The original book won’t change at all–Thranduil remains a widower until the end. Some are anxious to see what happened before Thranduil in Book I and that is just starting to get together. The work is hard, the research tedious, but I love every minute of it. Like Bilbo, I went on an unexpected journey that changed my life. So far from where I started, it’s like looking back and seeing nothing but the horizon behind you.

I am just filling in the blanks, if you must know. The Kingdom of the Woodland Realm Trilogy finishes just one Unfinished Tale, I wager. Granted, I chose one of the most elusive of all characters to write. I never thought I would get 1000 words out of all that is known–much less 360+ pages. Every day is an adventure–like learning to live where you already have only it’s all new.

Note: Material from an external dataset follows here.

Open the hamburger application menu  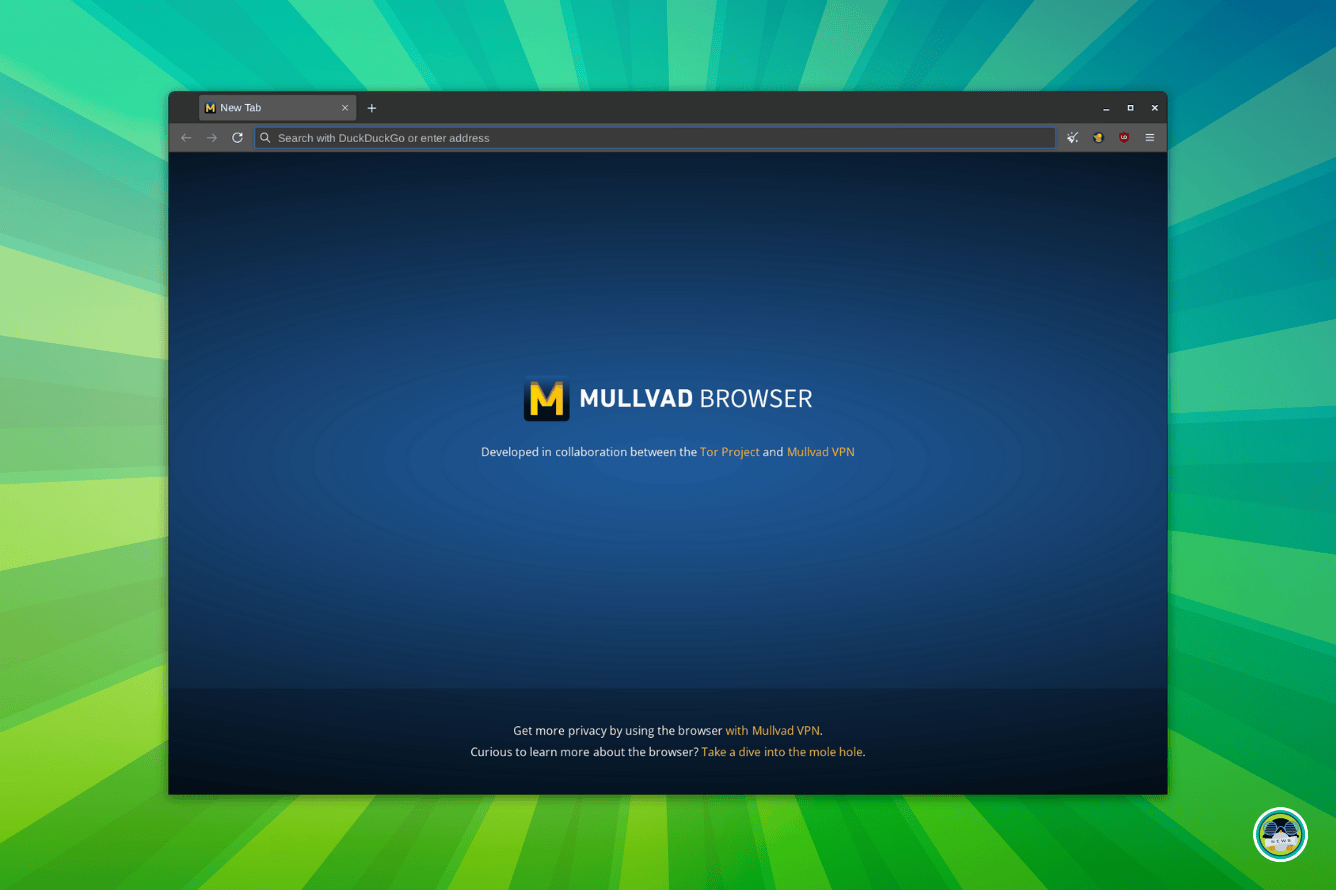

Today, Thranduil has moved from 0 notes to 140 + readers on Tumblr with notes I cannot count. His Facebook began to grow and Twitter went from 4 followers to 60 in three days–mostly other authors which I like. He grew from a posts on one page to numerous ones on 8 websites. I still have work to do–that is the part I like the most. I was told by a voice one night while in depth of despair “to see beyond all that lingers”. That is what writers do, you see. We see beyond all that lingers–into dark places to give light. My encounter with Thranduil was a gift–to tell as new story in an old world. Whenever I wished to stop, I remember what Elrond said to Frodo (in the book, LOTR) ‘If I understand aright all that I have heard,’ he said, ‘I think that this task is appointed for you, Frodo; and that if you do not find a way, no one will.’

I like to think this task was appointed to me because when I got to Chapter 10, I knew I had to finish the story. It is one of many twists and turns–new characters in an old world. Old characters speaking with old and new in places familiar and some not so much. To see Tolkien’s world through the eyes of Thranduil in a way that is original but never wavering from his path. The words are mine, but in them will always beat the heart of Tolkien. There are far more tales left to be told–I am just telling one of them.–J.